* [Required action]
The spine SBRT abstract names the points in the workflow at which CBCTs were acquired and shifts applied. List all of these points.

* [Excerpted text]

= Beginning of Section =

Dosimetric Impacts of Image Guided Radiation Therapy-Determined Clinical Shifts for Spine SBRT Patients
Abstract
Purpose
Stereotactic spinal treatments deliver a high radiation dose and utilize smaller target margins, on the order of 1 mm, to minimize dose to the spinal cord. Intrafraction tumor tracking is therefore essential to minimize dose outside of the target. A common approach to limit the impact of patient motion during treatment delivery is to perform cone-beam CTs (CBCT) imaging prior to delivery of each treatment arc. This work implemented a multiple CBCT workflow and tracked couch shifts during treatment. In addition, the impacts of these shifts on dose delivered was investigated.
Methods
143 spine SBRT treatments were delivered on Varian TrueBeam between November 2024 and January 2026. Patients (N=32) were immobilized using a vacloc with vacuum sealed shrink wrap. CBCTs were acquired and shifts were applied during initial patient setup, post couch shifts but prior to delivering the first arc, and between treatment arcs. To evaluate dosimetric impacts of these shifts, patients (N=10) with clinical shifts larger than 1 mm translationally underwent a treatment planning study. Treatment plans were split into individual fractions and recalculated with each arc shifted to mimic treatment delivery. PTV coverage and OAR dose was evaluated and compared with the original plan.

= End of Section =

Stored entries:
= Beginning of Section =

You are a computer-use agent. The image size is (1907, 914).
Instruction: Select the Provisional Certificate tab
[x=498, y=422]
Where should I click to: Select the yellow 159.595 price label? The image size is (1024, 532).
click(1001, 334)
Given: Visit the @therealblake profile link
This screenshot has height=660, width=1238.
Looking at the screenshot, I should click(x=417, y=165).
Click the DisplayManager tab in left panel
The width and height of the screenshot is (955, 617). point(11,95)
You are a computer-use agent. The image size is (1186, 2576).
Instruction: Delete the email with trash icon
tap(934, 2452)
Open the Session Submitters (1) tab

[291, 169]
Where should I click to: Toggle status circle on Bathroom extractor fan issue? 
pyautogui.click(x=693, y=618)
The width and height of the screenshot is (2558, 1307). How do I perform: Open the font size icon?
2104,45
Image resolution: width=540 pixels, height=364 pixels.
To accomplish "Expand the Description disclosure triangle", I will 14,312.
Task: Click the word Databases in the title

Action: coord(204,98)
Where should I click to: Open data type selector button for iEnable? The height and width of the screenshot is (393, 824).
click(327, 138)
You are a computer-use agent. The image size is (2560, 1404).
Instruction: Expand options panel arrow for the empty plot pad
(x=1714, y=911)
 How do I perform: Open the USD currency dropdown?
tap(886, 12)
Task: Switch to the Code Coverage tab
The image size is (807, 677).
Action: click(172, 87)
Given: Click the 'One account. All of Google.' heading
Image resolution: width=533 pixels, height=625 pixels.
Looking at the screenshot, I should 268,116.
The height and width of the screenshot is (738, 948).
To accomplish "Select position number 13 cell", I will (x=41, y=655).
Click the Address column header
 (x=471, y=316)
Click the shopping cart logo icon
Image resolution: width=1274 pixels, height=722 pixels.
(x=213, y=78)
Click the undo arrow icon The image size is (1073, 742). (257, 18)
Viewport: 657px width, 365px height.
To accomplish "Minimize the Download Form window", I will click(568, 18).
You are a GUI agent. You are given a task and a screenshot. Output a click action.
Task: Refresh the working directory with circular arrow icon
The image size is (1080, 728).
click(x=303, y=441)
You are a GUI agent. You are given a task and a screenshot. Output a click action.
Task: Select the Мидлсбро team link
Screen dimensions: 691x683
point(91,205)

= End of Section =

* [Solution for this task]
- During initial patient setup
- Post couch shifts but prior to delivering the first arc
- Between treatment arcs